On pourrait dire tout ça. Mais ce serait encore une fois banaliser l’inacceptable. Ce serait oublier le fléau que cachent ces prétendus « incidents isolés » : une personne sur trois a été victime de harcèlement ou d’agression sexuelle depuis son arrivée à l’université, révélait en mai une enquête menée dans six campus au Québec. Le plus souvent, les victimes sont des étudiantes de premier cycle.

Ce qui s’est passé à la faculté de droit de l’Université de Montréal n’est ni nouveau ni propre à cette faculté ou à cette université. Cela fait des décennies que ça dure. Chaque rentrée, des activités d’initiation stupides, perpétuant la culture du viol, ont lieu dans des campus universitaires. Chaque rentrée, on entend des dénonciations. Et puis… rien. L’année suivante, les mêmes activités béotiennes recommencent ailleurs (et parfois au même endroit).

Il y a dans cette répétition quelque chose de désespérant. Plus ça change, plus c’est pareil, dira-t-on. Ce n’est pas tout à fait vrai. Ces dernières années, des étudiantes et des professeures, préoccupées par cette question, ont pris le problème à bras-le-corps et ont tenté de faire bouger les choses. Des journaux étudiants ont dénoncé des comportements perpétuant la culture du viol – comme l’a fait cette fois-ci Le Pigeon dissident, le journal des étudiants en droit de l’Université de Montréal. Mais au-delà de la gestion de crise qui suit chaque incident rapporté dans les médias, les écoute-t-on vraiment ?

Une fois l’attention médiatique passée, les directions des universités prennent-elles vraiment le sujet au sérieux ?

Quand j’entends la ministre responsable de l’Enseignement supérieur, Hélène David, dénoncer haut et fort les incidents sexistes rapportés à la faculté de droit de l’Université de Montréal, je me dis qu’il y a quand même de l’espoir. Même si on parle de plus en plus d’incidents à caractère sexuel dans les campus universitaires depuis quelques années au Québec, jamais n’avait-on encore entendu un ou une ministre envoyer un message aussi clair à ce sujet : de tels comportements sont inacceptables. 

Que des étudiants, futurs avocats et juges dans le cas qui nous concerne, aient de telles attitudes est inadmissible. « Les mentalités doivent changer, j’y travaillerai sans relâche », a déclaré la ministre.

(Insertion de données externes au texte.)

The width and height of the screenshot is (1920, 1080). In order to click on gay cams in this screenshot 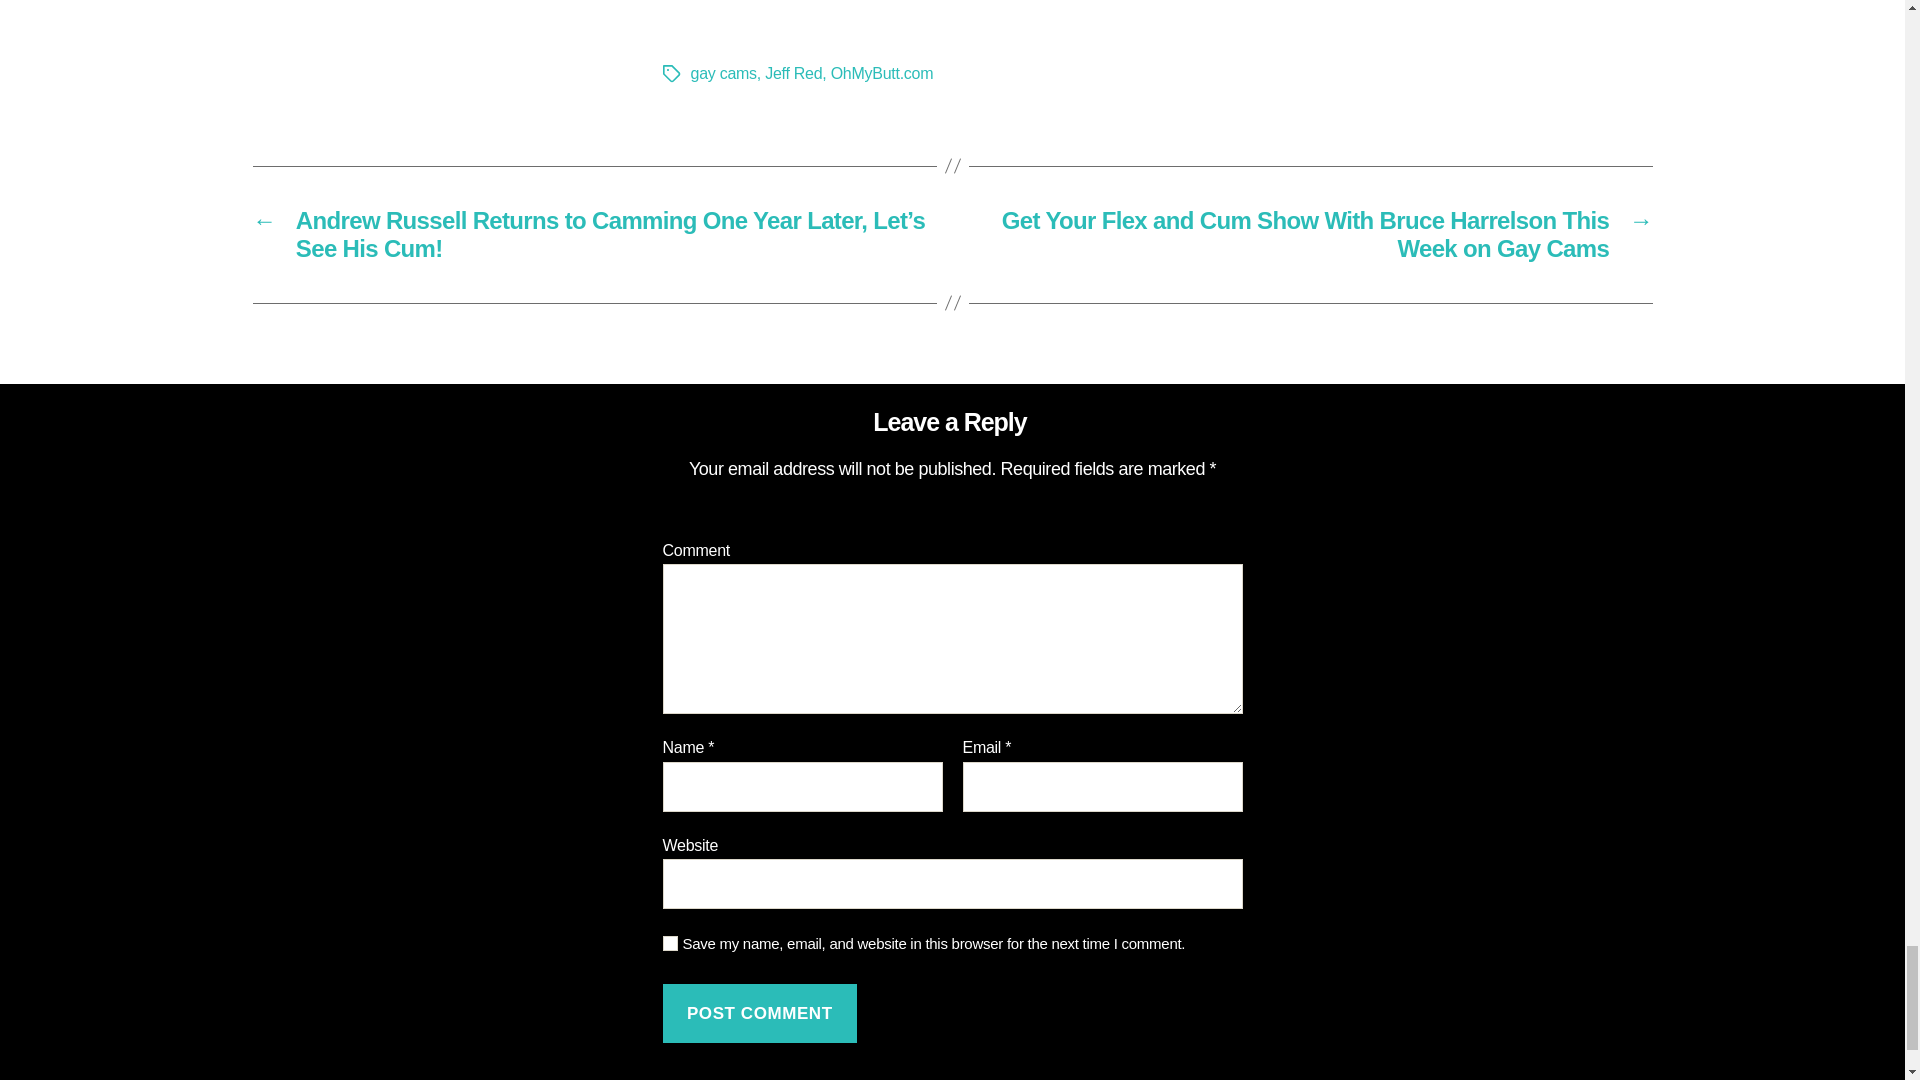, I will do `click(722, 72)`.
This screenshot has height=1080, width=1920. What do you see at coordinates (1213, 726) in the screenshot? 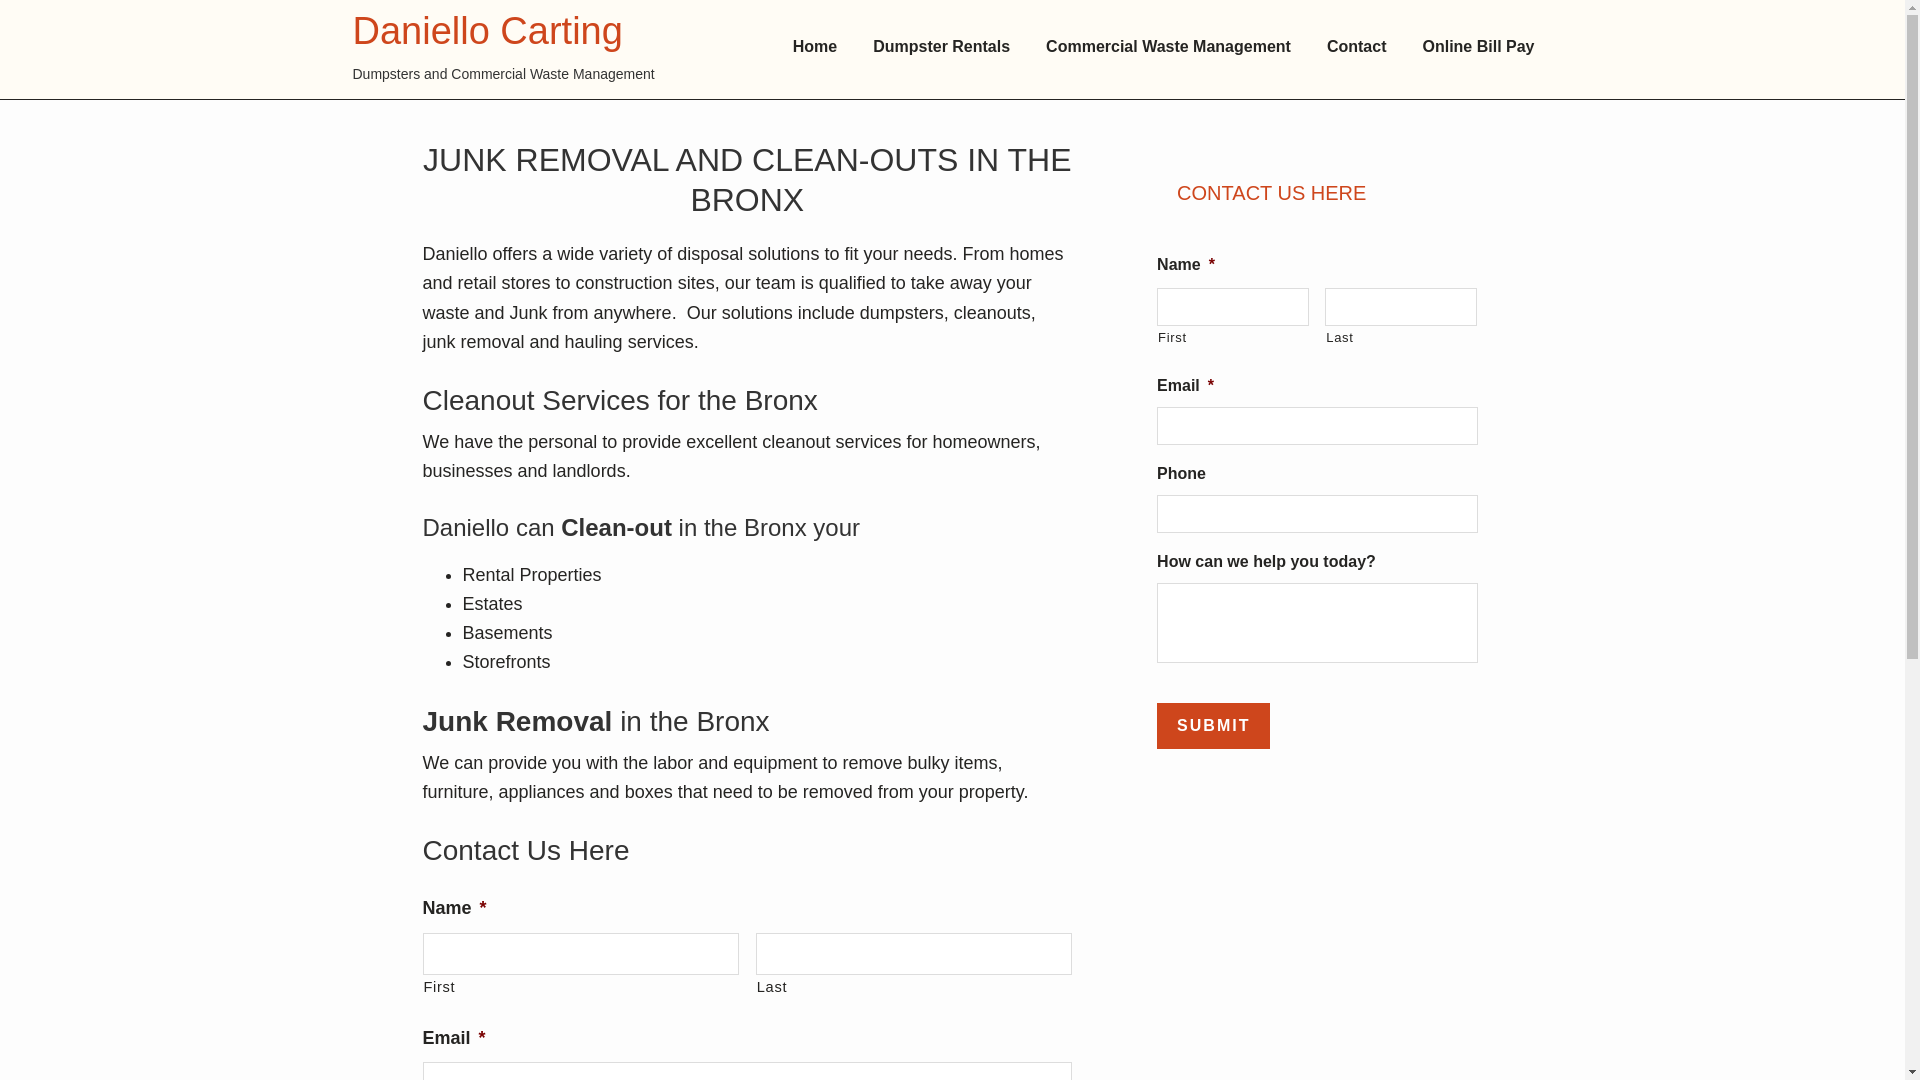
I see `Submit` at bounding box center [1213, 726].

« Voilà un pas dans la bonne direction », me dit Simon Lapierre, professeur à l’École de service social de l’Université d’Ottawa, qui rappelait récemment, dans un texte éclairant sur les universités et la culture du viol, l’importance de sortir du déni entourant cette question. Contrairement à ce que certains prétendent, l’expression « culture du viol » ne signifie pas que tous les hommes sont des violeurs et que toutes les femmes sont victimes de violence sexuelle, précise-t-il. Mais il faut reconnaître que la violence sexuelle en milieu universitaire atteint un niveau alarmant. Il faut admettre que le fléau ne serait pas toléré s’il n’existait pas un contexte (organisationnel, politique, social) qui permet qu’il le soit. Un contexte où on banalise la violence sexuelle, minimise ses conséquences, déresponsabilise les agresseurs et blâme les victimes.

Tout en saluant la prise de position claire de la ministre Hélène David, Simon Lapierre aurait souhaité qu’elle aille plus loin encore. La ministre a dit que les universités doivent « serrer la vis ».

« Je crois que le gouvernement devrait lui-même serrer la vis aux universités qui, clairement, ne jouent pas un rôle de leadership. » — Simon Lapierre, professeur à l’École de service social de l’Université d’Ottawa

Le gouvernement du Québec aurait intérêt à s’inspirer du gouvernement de l’Ontario, où une loi force les collèges et les universités à mettre en place des mesures pour prévenir la violence sexuelle, croit Simon Lapierre.

Qu’en pense Hélène David ? Il est trop tôt pour le dire. La ministre, qui n’exclut pas la possibilité de mettre sur pied un comité spécial qui se pencherait sur cet enjeu, va commencer par rencontrer la direction des universités et les associations étudiantes. Elle promet d’être de tous les combats pour qu’émerge une prise de conscience collective beaucoup plus poussée sur ces questions. Souhaitons qu’elle puisse mettre en place les mesures qui permettront enfin de passer de la parole à l’action.